Au travers de la démarche proposée par l'Escouade, c'est un travail de reconnaissance dans l'espace public et dans l'histoire du rôle joué par les femmes, ce qui constitue à nos yeux un élément extrêmement important. Mais ce qui est plus important, c'est de passer de la dynamique d'incitation qui a prévalu jusqu'à maintenant aux actes, ainsi que le suggère ce texte. Nous voulons un espace public qui représente réellement la diversité de la population et pensons qu'il faut non seulement accepter cette motion, mais aussi faire en sorte qu'elle s'inscrive dans les faits le plus rapidement possible et que d'autres démarches, d'autres objets que nous avons déposés en faveur de l'égalité hommes-femmes, puissent devenir réalité. Je vous remercie de votre attention. (Applaudissements.)

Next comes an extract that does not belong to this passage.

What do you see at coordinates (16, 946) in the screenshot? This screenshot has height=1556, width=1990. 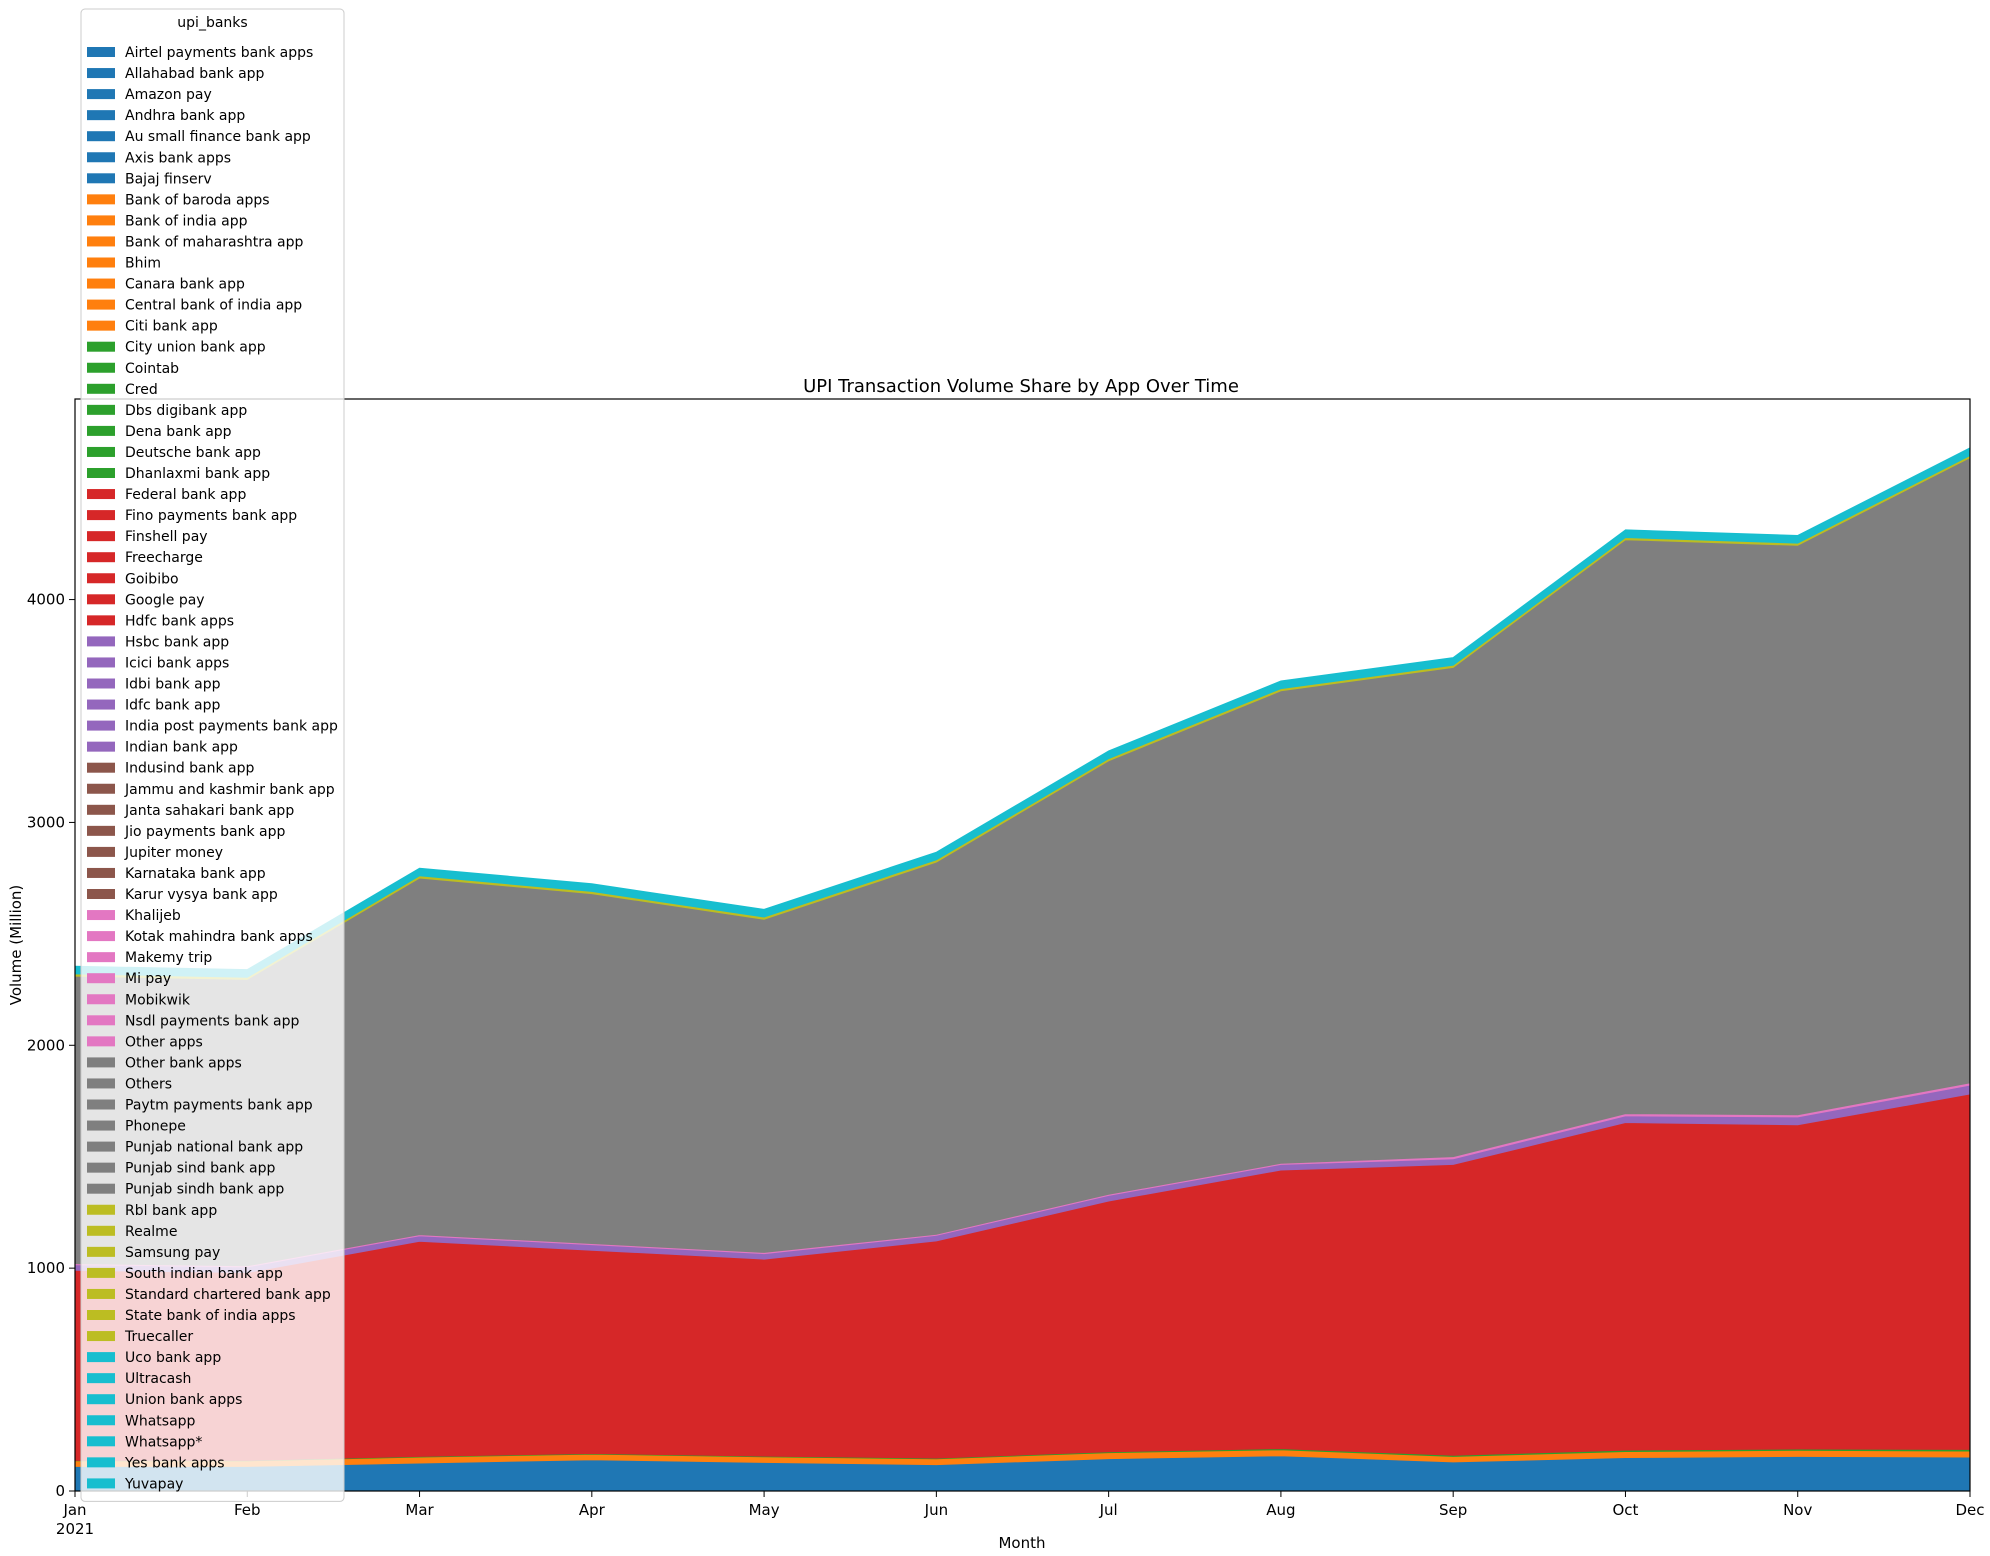 I see `y-axis-label: Volume (Million)` at bounding box center [16, 946].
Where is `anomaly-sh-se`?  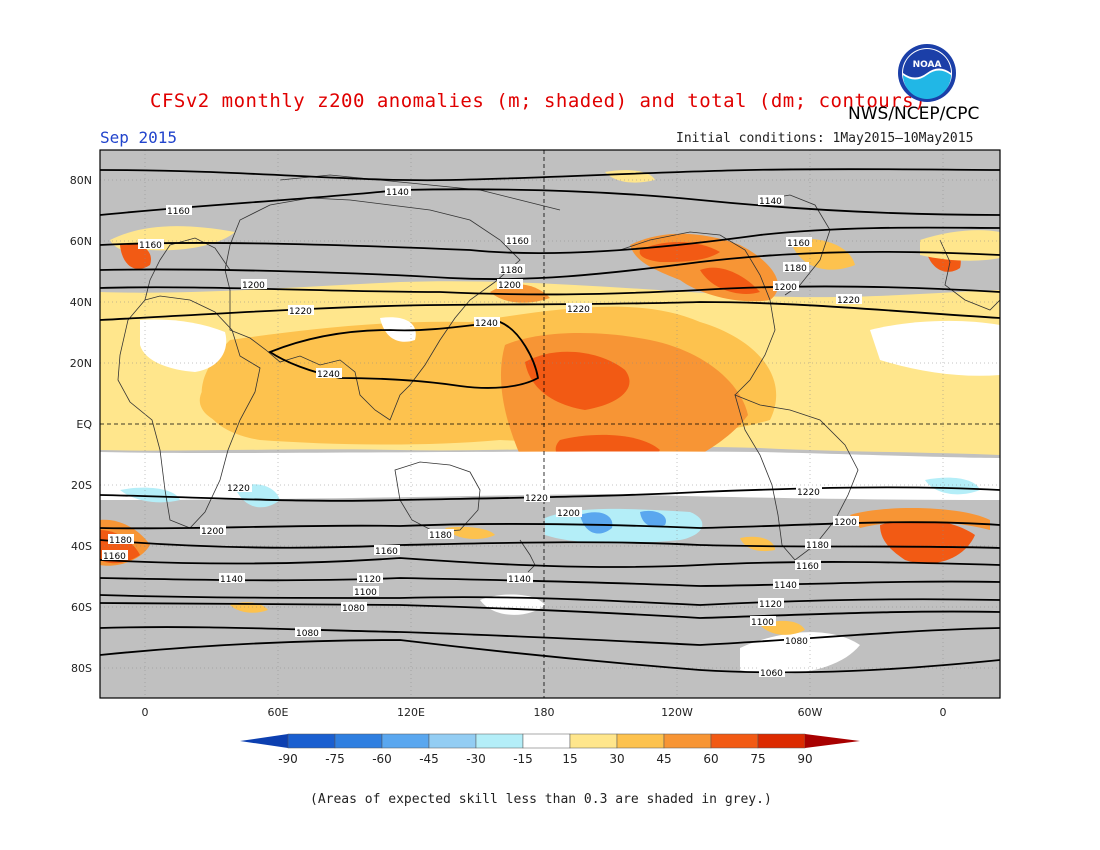 anomaly-sh-se is located at coordinates (928, 542).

M. Marc Fuhrmann (UDC). Je tiens à ajouter que ce n'est pas tant l'appellation des rues et places qui compte le plus, mais surtout la place que ces espaces laissent aux femmes. En effet, je constate qu'il y a une dégradation depuis quinze à vingt ans et que l'espace public laissé aux femmes - du moins les endroits où elles peuvent être le plus à l'aise possible - a été massivement réduit. Je pense donc que c'est aussi sur ce point qu'il faut agir, plus que sur la dénomination des rues et places. Si je prends l'exemple des allées de skateboard et autre - ou même de la plupart des places - on voit qu'elles sont principalement utilisées, voire squattées, par des hommes. A mon sens, en tant que personne plutôt sensible à ce sujet, je considère qu'il y a dès lors un énorme effort à accomplir. Comme je l'ai dit, on assiste à une détérioration assez massive depuis quinze ans, et je me demande comment nos enfants - en particulier nos filles - vont se réapproprier ces espaces urbains qui, selon moi en tout cas, ont été plutôt perdus pour ce qui est des femmes.

M. Thierry Cerutti (MCG). Mesdames et Messieurs, si les députés MCG se sont abstenus lors du vote sur cette motion en commission, ce n'est pas parce que nous sommes opposés à ce que des rues portent le nom d'illustres femmes ayant écrit l'histoire de notre république, mais parce que nous ne sommes pas d'accord avec la méthode proposée. En effet, nous n'approuvons pas le fait de débaptiser des rues pour leur donner de nouveaux noms, en raison de tout l'inconfort que ça peut créer. Voilà pourquoi nous nous sommes abstenus. A titre personnel, je ferai de même aujourd'hui, et mon groupe agira comme bon lui semble car nous avons la liberté de vote sur cet objet. Merci.

Le président. Merci, Monsieur le député. La parole n'étant plus demandée, nous pouvons passer au vote.

Mise aux voix, la motion 2536 est adoptée et renvoyée au Conseil d'Etat par 46 oui contre 5 non et 24 abstentions.